TASK OBJECTIVE:
Give the records again in full, exactly as written.

BEGIN RECORDS SUPPLIED

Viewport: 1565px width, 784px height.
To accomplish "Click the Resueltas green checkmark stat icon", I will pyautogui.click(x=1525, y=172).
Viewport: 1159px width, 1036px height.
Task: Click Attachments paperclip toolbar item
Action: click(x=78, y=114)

END RECORDS SUPPLIED

ANSWER FOR THE TASK:
Viewport: 1565px width, 784px height.
To accomplish "Click the Resueltas green checkmark stat icon", I will pyautogui.click(x=1525, y=172).
Viewport: 1159px width, 1036px height.
Task: Click Attachments paperclip toolbar item
Action: click(x=78, y=114)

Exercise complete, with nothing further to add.